转发:https://blog.csdn.net/lujiandong1/article/details/49448051
处理离散型特征和连续型特征并存的情况,如何做归一化。
参考博客进行了总结:
https://www.quora.com/What-are-good-ways-to-handle-discrete-and-continuous-inputs-together
总结如下:
1、拿到获取的原始特征,必须对每一特征分别进行归一化,比如,特征A的取值范围是[-1000,1000],特征B的取值范围是[-1,1].
如果使用logistic回归,w1*x1+w2*x2,因为x1的取值太大了,所以x2基本起不了作用。
所以,必须进行特征的归一化,每个特征都单独进行归一化。
2、连续型特征归一化的常用方法:
   2.1:Rescale bounded continuous features: All continuous input that are bounded, rescale them to [-1, 1] through x = (2x - max - min)/(max - min).线性放缩到[-1,1]
  2.2:Standardize all continuous features: All continuous input should be standardized and by this I mean, for every continuous feature, compute its mean (u) and standard deviation (s) and do x = (x - u)/s.放缩到均值为0,方差为1
1、离散型特征的处理方法:

a) Binarize categorical/discrete features: For all categorical features, represent them as multiple boolean features. For example, instead of having one feature called marriage_status, have 3 boolean features - married_status_single, married_status_married, married_status_divorced and appropriately set these features to 1 or -1. As you can see, for every categorical feature, you are adding k binary feature where k is the number of values that the categorical feature takes.对于离散的特征基本就是按照one-hot编码,该离散特征有多少取值,就用多少维来表示该特征。

为什么使用one-hot编码来处理离散型特征,这是有理由的,不是随便拍脑袋想出来的!!!具体原因,分下面几点来阐述: 
1、Why do we binarize categorical features?
We binarize the categorical input so that they can be thought of as a vector from the Euclidean space (we call this as embedding the vector in the Euclidean space).使用one-hot编码,将离散特征的取值扩展到了欧式空间,离散特征的某个取值就对应欧式空间的某个点。
 
2、Why do we embed the feature vectors in the Euclidean space?
Because many algorithms for classification/regression/clustering etc. requires computing distances between features or similarities between features. And many definitions of distances and similarities are defined over features in Euclidean space. So, we would like our features to lie in the Euclidean space as well.将离散特征通过one-hot编码映射到欧式空间,是因为,在回归,分类,聚类等机器学习算法中,特征之间距离的计算或相似度的计算是非常重要的,而我们常用的距离或相似度的计算都是在欧式空间的相似度计算,计算余弦相似性,基于的就是欧式空间。
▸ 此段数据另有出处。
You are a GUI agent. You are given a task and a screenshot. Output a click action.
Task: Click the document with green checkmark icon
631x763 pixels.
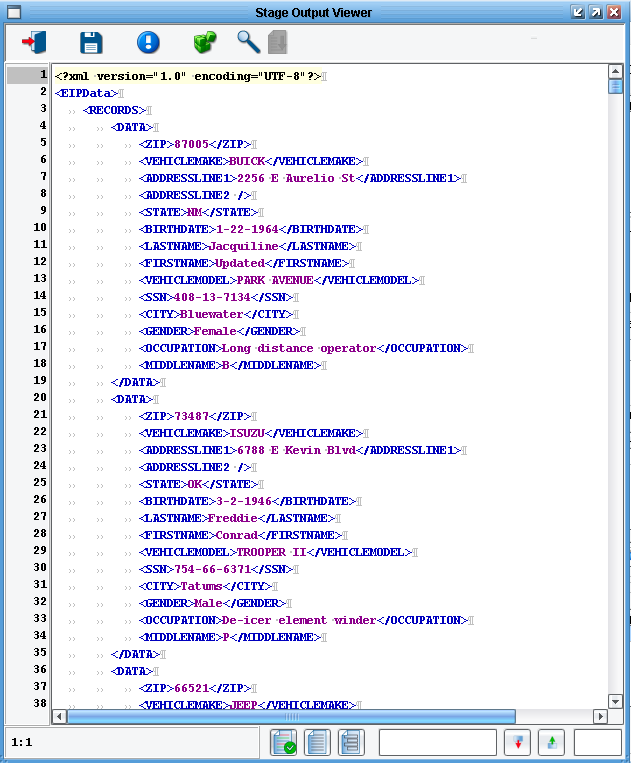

3、Why does embedding the feature vector in Euclidean space require us to binarize categorical features?
Let us take an example of a dataset with just one feature (say job_type as per your example) and let us say it takes three values 1,2,3.
Now, let us take three feature vectors x_1 = (1), x_2 = (2), x_3 = (3). What is the euclidean distance between x_1 and x_2, x_2 and x_3 & x_1 and x_3? d(x_1, x_2) = 1, d(x_2, x_3) = 1, d(x_1, x_3) = 2. This shows that distance between job type 1 and job type 2 is smaller than job type 1 and job type 3. Does this make sense? Can we even rationally define a proper distance between different job types? In many cases of categorical features, we can properly define distance between different values that the categorical feature takes. In such cases, isn't it fair to assume that all categorical features are equally far away from each other?
Now, let us see what happens when we binary the same feature vectors. Then, x_1 = (1, 0, 0), x_2 = (0, 1, 0), x_3 = (0, 0, 1). Now, what are the distances between them? They are sqrt(2). So, essentially, when we binarize the input, we implicitly state that all values of the categorical features are equally away from each other.
将离散型特征使用one-hot编码,确实会让特征之间的距离计算更加合理。比如,有一个离散型特征,代表工作类型,该离散型特征,共有三个取值,不使用one-hot编码,其表示分别是x_1 = (1), x_2 = (2), x_3 = (3)。两个工作之间的距离是,(x_1, x_2) = 1, d(x_2, x_3) = 1, d(x_1, x_3) = 2。那么x_1和x_3工作之间就越不相似吗?显然这样的表示,计算出来的特征的距离是不合理。那如果使用one-hot编码,则得到x_1 = (1, 0, 0), x_2 = (0, 1, 0), x_3 = (0, 0, 1),那么两个工作之间的距离就都是sqrt(2).即每两个工作之间的距离是一样的,显得更合理。
4、About the original question?
Note that our reason for why binarize the categorical features is independent of the number of the values the categorical features take, so yes, even if the categorical feature takes 1000 values, we still would prefer to do binarization.
对离散型特征进行one-hot编码是为了让距离的计算显得更加合理。
5、Are there cases when we can avoid doing binarization?
Yes. As we figured out earlier, the reason we binarize is because we want some meaningful distance relationship between the different values. As long as there is some meaningful distance relationship, we can avoid binarizing the categorical feature. For example, if you are building a classifier to classify a webpage as important entity page (a page important to a particular entity) or not and let us say that you have the rank of the webpage in the search result for that entity as a feature, then 1] note that the rank feature is categorical, 2] rank 1 and rank 2 are clearly closer to each other than rank 1 and rank 3, so the rank feature defines a meaningful distance relationship and so, in this case, we don't have to binarize the categorical rank feature.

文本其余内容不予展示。